City Council votes to move ahead with building a shelter on Ethan Way
The Sacramento City Council voted unanimously Tuesday to authorize the city manager to build a homeless shelter planned for a parking lot near the intersection of Ethan and Hurley ways.
Councilmember Jeff Harris, Mayor Darrell Steinberg and city staff have been negotiating for months with Cal Expo over use of the property. The goal is to build a Sprung structure type of building that would provide shelter and services for 100 adults at a time.
The estimated cost for design and construction of Lot P is $3.8 million. It would cost an estimated $5.2 million to operate the shelter for two years.
.This new low-barrier shelter would be modeled on the city’s existing Triage Shelter on Railroad Drive, which accepts people with their pets, partners and possessions.
“When you lower barriers, you can serve people who have not historically been served,” said City Homeless Services Coordinator Emily Halcon. “Our population is older, sicker, and has more behavioral health issues. These are the people who have been outside the longest and are the most disconnected.”
About 34 percent of those who have entered the Triage Shelter have since exited to some form of more permanent housing, including many people who had been on the streets for years. Halcon said the results are similar or better to those from shelters that serve a less troubled population.
Mayor Steinberg said he expects three more low-barrier shelter sites to come to City Council on April 23, including two shelters proposed by Councilmember Jay Schenirer for sites in his district, one on Florin Road and one near Broadway and the W/X freeway next to Curtis Park, Oak Park and midtown.
Once the city reaches a final agreement with Cal Expo, Steinberg said, city staff has said it will take six months to erect a shelter. “I wish it could be tomorrow,” he said.
Mayor Steinberg has called on each of his council colleagues to locate 100 shelter beds in their districts, for a total of 800 beds citywide. The majority of the Council members have said they endorse this approach. So far, Harris and Schenirer are the only ones who have publicly announced sites.
Councilmember Steve Hansen said Tuesday he expects to announce a shelter site in his District 4, which includes midtown and downtown, within the next week or so.
“I hope the rest of my colleagues will do the same,” he said. “The only way we’re going to solve this condition is by building shelters.
“These shelters are essential to resolving the community’s concerns.,” Hansen added. “Every day I get 100 complaints about homelessness. This is the thing on the community’s mind. Unless we build shelters, the half million people we represent aren’t going to be happy. “
Shelter proposals have been greeted with public controversy, but council members Tuesday stressed that the shelters are intended to serve people who are already homeless in a given neighborhood. They will include on-site services, security and cleanup crews to mitigate any impact on the surrounding neighborhoods.
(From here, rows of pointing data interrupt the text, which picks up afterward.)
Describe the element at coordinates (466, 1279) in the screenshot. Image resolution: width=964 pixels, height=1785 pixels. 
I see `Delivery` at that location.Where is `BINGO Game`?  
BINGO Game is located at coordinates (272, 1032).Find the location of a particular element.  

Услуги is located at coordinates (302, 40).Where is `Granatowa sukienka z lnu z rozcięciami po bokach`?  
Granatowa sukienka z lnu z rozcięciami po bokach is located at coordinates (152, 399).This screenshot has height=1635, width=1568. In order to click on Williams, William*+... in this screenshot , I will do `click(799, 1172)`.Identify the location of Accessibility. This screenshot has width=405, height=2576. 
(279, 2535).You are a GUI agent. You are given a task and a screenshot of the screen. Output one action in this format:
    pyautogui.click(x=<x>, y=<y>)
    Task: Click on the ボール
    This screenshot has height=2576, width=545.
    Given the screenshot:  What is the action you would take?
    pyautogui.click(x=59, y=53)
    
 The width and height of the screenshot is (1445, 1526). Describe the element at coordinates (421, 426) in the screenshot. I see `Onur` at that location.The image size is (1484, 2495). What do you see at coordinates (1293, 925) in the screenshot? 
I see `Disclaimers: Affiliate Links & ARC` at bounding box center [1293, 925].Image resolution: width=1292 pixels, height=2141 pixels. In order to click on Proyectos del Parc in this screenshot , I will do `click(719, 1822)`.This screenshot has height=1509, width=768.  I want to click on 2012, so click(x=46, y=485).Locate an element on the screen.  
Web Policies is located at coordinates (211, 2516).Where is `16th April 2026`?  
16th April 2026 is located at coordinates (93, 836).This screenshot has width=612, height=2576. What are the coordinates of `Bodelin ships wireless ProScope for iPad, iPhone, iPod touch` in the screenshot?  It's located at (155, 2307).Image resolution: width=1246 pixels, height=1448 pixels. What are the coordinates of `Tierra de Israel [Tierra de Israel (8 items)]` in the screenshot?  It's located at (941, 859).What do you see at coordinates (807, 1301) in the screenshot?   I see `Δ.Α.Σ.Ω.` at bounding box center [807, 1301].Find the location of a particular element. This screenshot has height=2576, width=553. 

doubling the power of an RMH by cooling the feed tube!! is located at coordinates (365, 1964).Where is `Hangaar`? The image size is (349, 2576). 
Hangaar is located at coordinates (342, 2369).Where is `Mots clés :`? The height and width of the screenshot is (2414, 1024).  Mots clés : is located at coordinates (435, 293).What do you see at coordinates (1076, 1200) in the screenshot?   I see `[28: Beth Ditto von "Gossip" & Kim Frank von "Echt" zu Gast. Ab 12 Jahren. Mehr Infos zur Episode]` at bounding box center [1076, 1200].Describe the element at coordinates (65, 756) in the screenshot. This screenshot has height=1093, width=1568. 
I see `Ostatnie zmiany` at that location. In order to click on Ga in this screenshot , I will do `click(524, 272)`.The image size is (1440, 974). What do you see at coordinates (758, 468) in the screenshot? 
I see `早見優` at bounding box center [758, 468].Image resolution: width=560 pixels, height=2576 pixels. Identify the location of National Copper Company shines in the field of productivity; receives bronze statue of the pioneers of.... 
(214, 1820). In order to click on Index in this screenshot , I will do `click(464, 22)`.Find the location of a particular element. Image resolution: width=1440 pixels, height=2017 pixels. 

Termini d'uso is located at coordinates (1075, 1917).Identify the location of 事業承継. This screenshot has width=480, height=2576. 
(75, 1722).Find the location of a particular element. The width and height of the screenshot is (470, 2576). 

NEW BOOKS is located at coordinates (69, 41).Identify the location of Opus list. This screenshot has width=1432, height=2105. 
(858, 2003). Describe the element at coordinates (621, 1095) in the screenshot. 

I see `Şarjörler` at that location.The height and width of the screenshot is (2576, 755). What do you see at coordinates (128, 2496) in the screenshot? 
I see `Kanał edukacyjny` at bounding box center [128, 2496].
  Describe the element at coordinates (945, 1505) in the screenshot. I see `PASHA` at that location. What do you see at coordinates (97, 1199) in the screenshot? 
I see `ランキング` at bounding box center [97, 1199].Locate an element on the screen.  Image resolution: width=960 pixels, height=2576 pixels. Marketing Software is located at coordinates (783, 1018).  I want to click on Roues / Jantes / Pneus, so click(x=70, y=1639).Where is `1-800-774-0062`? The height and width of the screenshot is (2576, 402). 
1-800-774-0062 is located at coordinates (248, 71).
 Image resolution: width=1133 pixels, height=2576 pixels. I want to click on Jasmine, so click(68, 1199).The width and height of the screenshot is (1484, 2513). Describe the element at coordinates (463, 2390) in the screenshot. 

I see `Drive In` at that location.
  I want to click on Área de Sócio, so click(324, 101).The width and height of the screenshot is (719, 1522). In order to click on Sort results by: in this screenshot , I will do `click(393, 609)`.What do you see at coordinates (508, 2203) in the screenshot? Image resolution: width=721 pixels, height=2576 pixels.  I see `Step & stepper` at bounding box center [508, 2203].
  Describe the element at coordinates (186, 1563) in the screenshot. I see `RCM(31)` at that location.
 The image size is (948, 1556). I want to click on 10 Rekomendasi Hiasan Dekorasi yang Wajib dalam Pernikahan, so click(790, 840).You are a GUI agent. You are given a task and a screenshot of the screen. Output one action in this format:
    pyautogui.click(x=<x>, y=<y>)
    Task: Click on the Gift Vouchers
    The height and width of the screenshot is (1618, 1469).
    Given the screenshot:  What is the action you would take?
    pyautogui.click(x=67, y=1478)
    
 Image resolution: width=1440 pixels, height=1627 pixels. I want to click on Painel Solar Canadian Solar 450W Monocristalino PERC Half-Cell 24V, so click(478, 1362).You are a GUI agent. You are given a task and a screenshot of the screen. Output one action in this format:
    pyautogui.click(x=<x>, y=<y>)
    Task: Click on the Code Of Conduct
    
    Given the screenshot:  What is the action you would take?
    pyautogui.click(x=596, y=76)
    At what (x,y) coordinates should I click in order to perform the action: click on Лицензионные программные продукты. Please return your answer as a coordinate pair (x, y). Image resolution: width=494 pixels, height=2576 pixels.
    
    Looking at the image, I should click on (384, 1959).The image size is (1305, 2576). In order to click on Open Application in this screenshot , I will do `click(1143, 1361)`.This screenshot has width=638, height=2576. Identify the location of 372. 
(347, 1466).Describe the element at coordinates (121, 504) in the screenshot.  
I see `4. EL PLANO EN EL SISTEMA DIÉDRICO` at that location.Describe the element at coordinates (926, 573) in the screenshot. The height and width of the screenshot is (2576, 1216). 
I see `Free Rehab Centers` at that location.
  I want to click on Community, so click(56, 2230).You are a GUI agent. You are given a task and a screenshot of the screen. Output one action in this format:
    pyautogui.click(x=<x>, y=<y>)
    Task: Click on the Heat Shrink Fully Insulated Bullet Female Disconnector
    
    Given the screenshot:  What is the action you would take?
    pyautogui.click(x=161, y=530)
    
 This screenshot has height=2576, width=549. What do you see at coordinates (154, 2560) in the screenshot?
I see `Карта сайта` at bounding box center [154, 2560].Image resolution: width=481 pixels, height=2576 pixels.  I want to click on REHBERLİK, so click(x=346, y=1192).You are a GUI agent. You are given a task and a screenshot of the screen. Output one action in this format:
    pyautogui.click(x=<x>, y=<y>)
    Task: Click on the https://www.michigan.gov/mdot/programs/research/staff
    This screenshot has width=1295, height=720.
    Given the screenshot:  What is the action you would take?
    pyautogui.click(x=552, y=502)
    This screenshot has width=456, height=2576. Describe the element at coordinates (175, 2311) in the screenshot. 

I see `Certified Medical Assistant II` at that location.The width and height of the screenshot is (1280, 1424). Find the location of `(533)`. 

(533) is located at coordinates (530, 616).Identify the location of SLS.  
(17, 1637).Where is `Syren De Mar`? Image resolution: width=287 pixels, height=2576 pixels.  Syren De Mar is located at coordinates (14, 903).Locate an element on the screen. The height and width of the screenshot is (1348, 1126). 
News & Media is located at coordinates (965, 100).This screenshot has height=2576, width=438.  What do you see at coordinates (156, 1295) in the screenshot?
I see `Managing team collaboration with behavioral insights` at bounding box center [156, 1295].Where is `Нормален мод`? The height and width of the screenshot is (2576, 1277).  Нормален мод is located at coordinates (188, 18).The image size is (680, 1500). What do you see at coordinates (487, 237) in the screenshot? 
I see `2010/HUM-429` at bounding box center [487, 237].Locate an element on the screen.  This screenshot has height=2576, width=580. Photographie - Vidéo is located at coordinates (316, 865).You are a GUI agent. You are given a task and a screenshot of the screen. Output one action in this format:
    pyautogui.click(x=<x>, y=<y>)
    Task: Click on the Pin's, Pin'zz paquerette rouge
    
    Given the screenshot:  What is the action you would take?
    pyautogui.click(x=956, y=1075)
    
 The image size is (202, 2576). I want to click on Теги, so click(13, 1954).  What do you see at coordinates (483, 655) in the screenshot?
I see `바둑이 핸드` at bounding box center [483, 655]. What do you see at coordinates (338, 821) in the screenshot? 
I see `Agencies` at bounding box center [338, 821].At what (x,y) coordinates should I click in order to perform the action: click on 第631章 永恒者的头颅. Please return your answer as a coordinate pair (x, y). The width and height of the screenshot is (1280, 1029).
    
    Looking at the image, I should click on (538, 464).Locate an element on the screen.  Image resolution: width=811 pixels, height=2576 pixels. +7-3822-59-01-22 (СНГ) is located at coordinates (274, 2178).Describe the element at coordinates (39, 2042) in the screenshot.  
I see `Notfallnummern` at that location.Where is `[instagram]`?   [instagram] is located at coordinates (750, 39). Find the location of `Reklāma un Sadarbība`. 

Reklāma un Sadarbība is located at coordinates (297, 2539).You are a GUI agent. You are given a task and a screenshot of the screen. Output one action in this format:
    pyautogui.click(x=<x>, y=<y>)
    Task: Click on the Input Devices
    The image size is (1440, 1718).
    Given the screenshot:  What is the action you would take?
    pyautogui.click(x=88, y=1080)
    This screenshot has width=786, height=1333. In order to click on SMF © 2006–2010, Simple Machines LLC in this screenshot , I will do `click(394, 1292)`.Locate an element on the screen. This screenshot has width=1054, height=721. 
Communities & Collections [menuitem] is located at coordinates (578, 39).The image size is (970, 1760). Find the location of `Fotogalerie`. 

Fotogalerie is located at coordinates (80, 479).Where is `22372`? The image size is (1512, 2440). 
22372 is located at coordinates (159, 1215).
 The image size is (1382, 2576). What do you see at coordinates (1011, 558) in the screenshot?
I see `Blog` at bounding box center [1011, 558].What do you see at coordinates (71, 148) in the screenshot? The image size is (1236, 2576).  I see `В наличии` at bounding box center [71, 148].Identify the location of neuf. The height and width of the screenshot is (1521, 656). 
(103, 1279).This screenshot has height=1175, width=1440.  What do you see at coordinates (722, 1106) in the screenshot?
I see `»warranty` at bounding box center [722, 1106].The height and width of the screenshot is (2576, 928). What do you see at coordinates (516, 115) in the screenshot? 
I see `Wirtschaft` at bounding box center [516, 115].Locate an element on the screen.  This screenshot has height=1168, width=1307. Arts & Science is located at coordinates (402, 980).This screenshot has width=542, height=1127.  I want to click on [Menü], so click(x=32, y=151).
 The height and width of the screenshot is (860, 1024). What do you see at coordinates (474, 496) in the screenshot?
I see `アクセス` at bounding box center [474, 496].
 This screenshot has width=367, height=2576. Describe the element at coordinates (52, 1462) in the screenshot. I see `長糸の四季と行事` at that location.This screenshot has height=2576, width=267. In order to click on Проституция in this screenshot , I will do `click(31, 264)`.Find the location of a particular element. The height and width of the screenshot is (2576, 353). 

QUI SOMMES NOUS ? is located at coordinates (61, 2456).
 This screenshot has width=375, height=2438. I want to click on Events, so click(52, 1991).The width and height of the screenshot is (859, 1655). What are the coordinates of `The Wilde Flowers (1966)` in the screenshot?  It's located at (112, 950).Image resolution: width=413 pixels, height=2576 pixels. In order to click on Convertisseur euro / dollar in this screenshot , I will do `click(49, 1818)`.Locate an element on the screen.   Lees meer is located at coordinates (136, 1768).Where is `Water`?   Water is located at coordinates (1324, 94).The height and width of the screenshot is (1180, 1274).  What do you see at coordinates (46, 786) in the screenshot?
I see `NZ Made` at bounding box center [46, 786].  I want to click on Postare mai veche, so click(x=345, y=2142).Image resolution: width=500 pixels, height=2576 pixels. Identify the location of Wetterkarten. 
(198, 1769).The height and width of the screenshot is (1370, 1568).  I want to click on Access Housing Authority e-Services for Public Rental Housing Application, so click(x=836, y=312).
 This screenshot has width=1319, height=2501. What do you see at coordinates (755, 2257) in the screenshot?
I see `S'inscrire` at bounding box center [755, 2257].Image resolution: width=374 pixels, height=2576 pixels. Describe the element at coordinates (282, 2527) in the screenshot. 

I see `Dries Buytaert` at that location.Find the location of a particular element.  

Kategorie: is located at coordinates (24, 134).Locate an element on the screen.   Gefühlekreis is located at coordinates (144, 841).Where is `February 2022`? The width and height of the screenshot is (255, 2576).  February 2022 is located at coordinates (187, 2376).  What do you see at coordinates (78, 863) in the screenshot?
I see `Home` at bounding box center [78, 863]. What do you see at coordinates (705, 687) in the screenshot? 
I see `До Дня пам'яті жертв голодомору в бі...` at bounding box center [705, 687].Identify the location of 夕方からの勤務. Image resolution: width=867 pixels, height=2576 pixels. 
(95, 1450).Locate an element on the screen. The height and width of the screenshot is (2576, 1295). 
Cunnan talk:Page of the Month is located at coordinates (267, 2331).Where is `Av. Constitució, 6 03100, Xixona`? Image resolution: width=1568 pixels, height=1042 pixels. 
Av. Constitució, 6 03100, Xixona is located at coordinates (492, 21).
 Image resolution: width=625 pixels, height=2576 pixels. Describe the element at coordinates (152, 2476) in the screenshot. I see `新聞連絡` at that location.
“People have asked me why I support homeless shelters,” said Councilmember Jeff Harris. “If we do nothing, we know where we’re headed: More homelessness, more poverty on the streets…..more people falling through the cracks and into despair.”
The Council vote Tuesday also authorized the use of $300,000 in Measure U funds to add four more employees to the city’s Homeless Services Division, headed by Halcon.
Mayor Steinberg has proposed a $40 million plan to address homelessness over the next two years that would be paid for with a combination of state, city and private funds, including $16 million in one-time Measure U funds.